[Start of Attachment]
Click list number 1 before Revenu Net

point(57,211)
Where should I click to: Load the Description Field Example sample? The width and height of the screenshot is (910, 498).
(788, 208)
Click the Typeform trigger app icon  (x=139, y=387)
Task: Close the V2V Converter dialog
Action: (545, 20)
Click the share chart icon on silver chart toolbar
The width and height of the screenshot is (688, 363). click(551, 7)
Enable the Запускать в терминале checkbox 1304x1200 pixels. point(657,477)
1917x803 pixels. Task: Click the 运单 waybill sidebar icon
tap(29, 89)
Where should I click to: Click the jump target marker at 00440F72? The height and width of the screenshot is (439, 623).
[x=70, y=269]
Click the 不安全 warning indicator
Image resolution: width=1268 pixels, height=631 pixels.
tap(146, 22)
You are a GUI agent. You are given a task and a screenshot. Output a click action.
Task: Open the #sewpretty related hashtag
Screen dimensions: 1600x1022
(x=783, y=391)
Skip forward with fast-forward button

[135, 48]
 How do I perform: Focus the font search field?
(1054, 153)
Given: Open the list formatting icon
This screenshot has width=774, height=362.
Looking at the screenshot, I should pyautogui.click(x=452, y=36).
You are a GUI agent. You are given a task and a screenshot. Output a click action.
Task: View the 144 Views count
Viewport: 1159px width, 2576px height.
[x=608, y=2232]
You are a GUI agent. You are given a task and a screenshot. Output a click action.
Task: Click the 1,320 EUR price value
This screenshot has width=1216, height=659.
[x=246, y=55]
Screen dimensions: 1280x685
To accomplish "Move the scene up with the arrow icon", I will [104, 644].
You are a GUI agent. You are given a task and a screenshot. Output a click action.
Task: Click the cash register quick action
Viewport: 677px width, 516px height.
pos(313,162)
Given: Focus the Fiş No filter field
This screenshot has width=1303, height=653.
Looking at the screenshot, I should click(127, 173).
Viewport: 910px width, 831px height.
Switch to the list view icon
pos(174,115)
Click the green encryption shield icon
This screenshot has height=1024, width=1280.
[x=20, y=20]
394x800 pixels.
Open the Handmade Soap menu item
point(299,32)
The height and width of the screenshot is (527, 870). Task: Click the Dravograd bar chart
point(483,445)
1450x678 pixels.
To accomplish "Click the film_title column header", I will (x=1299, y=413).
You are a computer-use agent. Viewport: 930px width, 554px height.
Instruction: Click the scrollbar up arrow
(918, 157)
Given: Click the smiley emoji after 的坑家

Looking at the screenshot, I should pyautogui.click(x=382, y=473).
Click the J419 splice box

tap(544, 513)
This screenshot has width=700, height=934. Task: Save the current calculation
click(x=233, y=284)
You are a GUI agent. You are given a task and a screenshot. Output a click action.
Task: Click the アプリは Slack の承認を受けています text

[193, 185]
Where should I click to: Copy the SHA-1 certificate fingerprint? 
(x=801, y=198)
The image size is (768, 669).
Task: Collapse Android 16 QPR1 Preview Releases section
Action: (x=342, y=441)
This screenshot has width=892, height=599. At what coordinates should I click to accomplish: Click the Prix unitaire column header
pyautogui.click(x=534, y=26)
[End of Attachment]
## Activity
Go through the records above, find each line with the string "will", and copy it.

## Written solution
To accomplish "Move the scene up with the arrow icon", I will [104, 644].
To accomplish "Click the film_title column header", I will (x=1299, y=413).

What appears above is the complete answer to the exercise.